**Goal of the exercise**
Output every line below exactly.
[Opening Available data section]
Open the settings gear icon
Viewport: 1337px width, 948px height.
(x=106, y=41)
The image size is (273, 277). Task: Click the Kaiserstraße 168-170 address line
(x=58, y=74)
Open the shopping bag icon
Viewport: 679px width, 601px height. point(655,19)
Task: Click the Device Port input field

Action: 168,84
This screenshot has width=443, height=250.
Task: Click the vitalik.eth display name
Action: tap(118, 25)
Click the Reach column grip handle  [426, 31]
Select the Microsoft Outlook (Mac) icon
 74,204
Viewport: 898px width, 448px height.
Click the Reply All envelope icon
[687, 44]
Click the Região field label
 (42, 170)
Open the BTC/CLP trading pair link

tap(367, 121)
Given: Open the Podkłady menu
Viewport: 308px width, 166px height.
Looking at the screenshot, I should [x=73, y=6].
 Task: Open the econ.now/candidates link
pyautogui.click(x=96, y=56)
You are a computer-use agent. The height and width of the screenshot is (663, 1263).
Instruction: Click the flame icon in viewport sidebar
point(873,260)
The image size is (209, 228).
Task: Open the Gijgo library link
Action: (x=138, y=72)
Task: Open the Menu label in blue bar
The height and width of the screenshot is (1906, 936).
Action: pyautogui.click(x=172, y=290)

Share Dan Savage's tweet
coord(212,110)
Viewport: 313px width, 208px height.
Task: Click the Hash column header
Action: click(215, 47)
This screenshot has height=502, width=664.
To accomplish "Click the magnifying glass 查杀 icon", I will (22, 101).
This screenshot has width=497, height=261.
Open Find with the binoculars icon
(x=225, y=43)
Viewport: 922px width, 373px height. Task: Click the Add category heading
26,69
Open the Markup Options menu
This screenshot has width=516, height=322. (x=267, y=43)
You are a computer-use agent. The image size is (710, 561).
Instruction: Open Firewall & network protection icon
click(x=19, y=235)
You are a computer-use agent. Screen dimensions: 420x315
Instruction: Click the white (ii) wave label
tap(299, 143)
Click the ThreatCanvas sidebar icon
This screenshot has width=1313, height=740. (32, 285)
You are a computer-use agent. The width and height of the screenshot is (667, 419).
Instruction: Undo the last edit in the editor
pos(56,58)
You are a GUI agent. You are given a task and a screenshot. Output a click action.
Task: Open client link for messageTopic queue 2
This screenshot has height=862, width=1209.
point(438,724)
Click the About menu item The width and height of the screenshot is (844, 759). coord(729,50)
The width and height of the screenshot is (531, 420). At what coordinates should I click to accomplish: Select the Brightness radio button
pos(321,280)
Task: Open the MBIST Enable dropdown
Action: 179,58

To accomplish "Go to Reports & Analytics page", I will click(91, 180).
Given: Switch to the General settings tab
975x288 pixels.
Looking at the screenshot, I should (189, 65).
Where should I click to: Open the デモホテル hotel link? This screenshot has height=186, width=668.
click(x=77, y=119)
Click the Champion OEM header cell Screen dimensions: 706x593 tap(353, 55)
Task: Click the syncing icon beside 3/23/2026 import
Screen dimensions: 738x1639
[Closing Available data section]
**Solution to the exercise**
Open the settings gear icon
Viewport: 1337px width, 948px height.
(x=106, y=41)
The image size is (273, 277). Task: Click the Kaiserstraße 168-170 address line
(x=58, y=74)
Open the shopping bag icon
Viewport: 679px width, 601px height. point(655,19)
Task: Click the Device Port input field

Action: 168,84
This screenshot has width=443, height=250.
Task: Click the vitalik.eth display name
Action: tap(118, 25)
Click the Reach column grip handle  [426, 31]
Select the Microsoft Outlook (Mac) icon
 74,204
Viewport: 898px width, 448px height.
Click the Reply All envelope icon
[687, 44]
Click the Região field label
 (42, 170)
Open the BTC/CLP trading pair link

tap(367, 121)
Given: Open the Podkłady menu
Viewport: 308px width, 166px height.
Looking at the screenshot, I should [x=73, y=6].
 Task: Open the econ.now/candidates link
pyautogui.click(x=96, y=56)
You are a computer-use agent. The height and width of the screenshot is (663, 1263).
Instruction: Click the flame icon in viewport sidebar
point(873,260)
The image size is (209, 228).
Task: Open the Gijgo library link
Action: (x=138, y=72)
Task: Open the Menu label in blue bar
The height and width of the screenshot is (1906, 936).
Action: pyautogui.click(x=172, y=290)

Share Dan Savage's tweet
coord(212,110)
Viewport: 313px width, 208px height.
Task: Click the Hash column header
Action: click(215, 47)
This screenshot has height=502, width=664.
To accomplish "Click the magnifying glass 查杀 icon", I will (22, 101).
This screenshot has width=497, height=261.
Open Find with the binoculars icon
(x=225, y=43)
Viewport: 922px width, 373px height. Task: Click the Add category heading
26,69
Open the Markup Options menu
This screenshot has width=516, height=322. (x=267, y=43)
You are a computer-use agent. The image size is (710, 561).
Instruction: Open Firewall & network protection icon
click(x=19, y=235)
You are a computer-use agent. Screen dimensions: 420x315
Instruction: Click the white (ii) wave label
tap(299, 143)
Click the ThreatCanvas sidebar icon
This screenshot has width=1313, height=740. (32, 285)
You are a computer-use agent. The width and height of the screenshot is (667, 419).
Instruction: Undo the last edit in the editor
pos(56,58)
You are a GUI agent. You are given a task and a screenshot. Output a click action.
Task: Open client link for messageTopic queue 2
This screenshot has height=862, width=1209.
point(438,724)
Click the About menu item The width and height of the screenshot is (844, 759). coord(729,50)
The width and height of the screenshot is (531, 420). At what coordinates should I click to accomplish: Select the Brightness radio button
pos(321,280)
Task: Open the MBIST Enable dropdown
Action: 179,58

To accomplish "Go to Reports & Analytics page", I will click(91, 180).
Given: Switch to the General settings tab
975x288 pixels.
Looking at the screenshot, I should (189, 65).
Where should I click to: Open the デモホテル hotel link? This screenshot has height=186, width=668.
click(x=77, y=119)
Click the Champion OEM header cell Screen dimensions: 706x593 tap(353, 55)
Task: Click the syncing icon beside 3/23/2026 import
Screen dimensions: 738x1639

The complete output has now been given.